The two-bottle system also reframed how people buy. Instead of one bottle doing every job poorly, Graza sold a "Drizzle" finishing oil and a "Sizzle" cooking oil. That split doubled the shelf presence and gave customers a reason to buy two units at once.
The numbers behind the squeeze format
The olive oil category is large and slow-moving, which made it an easy target for a brand with a sharper format. The global olive oil market sits well above $14 billion annually, with steady single-digit growth forecast through the decade, according to market research from firms including Grand View Research. Most of that volume moves through legacy brands in glass and tin.
Packaging drives a large share of food purchase decisions. Industry surveys, including work cited by the Paper and Packaging Board, consistently find that around 7 in 10 shoppers say packaging design influences their buying choices. For a product where the oil inside is hard to evaluate at the shelf, the bottle does the persuading.
Squeeze bottles also carry a cost story. Plastic squeeze packaging generally costs less per unit than heavy glass and ships at lower weight, which cuts freight.

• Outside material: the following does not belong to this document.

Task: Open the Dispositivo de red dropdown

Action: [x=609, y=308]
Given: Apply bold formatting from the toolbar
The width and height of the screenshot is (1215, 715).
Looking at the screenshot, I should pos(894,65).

For a direct-to-consumer brand paying to ship liquid, lower package weight protects margin on every order.
How the packaging built the brand, not just the product
Graza treated the bottle as media. The bright green color, the playful "Drizzle" and "Sizzle" names, and the squeeze action all gave the product a personality that traveled on Instagram and TikTok. User-generated cooking videos became free distribution, and the bottle was recognizable in a thumbnail.
That recognition matters because brand recall compounds. When a shopper has seen a bottle fifty times in recipe videos, the retail shelf becomes a confirmation, not a first impression. Graza landed in retailers including Sprouts and Whole Foods on the back of that demand.
The squeeze format also created a repeat-purchase ritual. People run out of cooking oil faster than finishing oil, so the two-bottle system built a natural replenishment cycle into the product line. A refill program and larger-format tins later extended that loop for heavy users.
What the bottle gets right about sustainability tension
Plastic packaging invites criticism, and Graza has faced questions about choosing plastic over glass. The brand's answer is worth studying because it reflects a real trade-off rather than a slogan.
Lightweight plastic lowers shipping emissions compared with glass, since glass is heavier and breaks in transit, which raises replacement and waste rates. At the same time, the squeeze bottle is harder to recycle cleanly than a plain glass bottle. Graza has leaned on refill tins to stretch the life of each bottle and reduce per-use packaging.
There is no perfect answer here, and pretending otherwise would be dishonest. The lesson is that packaging sustainability is a set of trade-offs between transport weight, breakage, recyclability, and reuse — not a single material ranking. Brands that acknowledge the trade-off openly tend to keep more trust than brands that claim a clean win.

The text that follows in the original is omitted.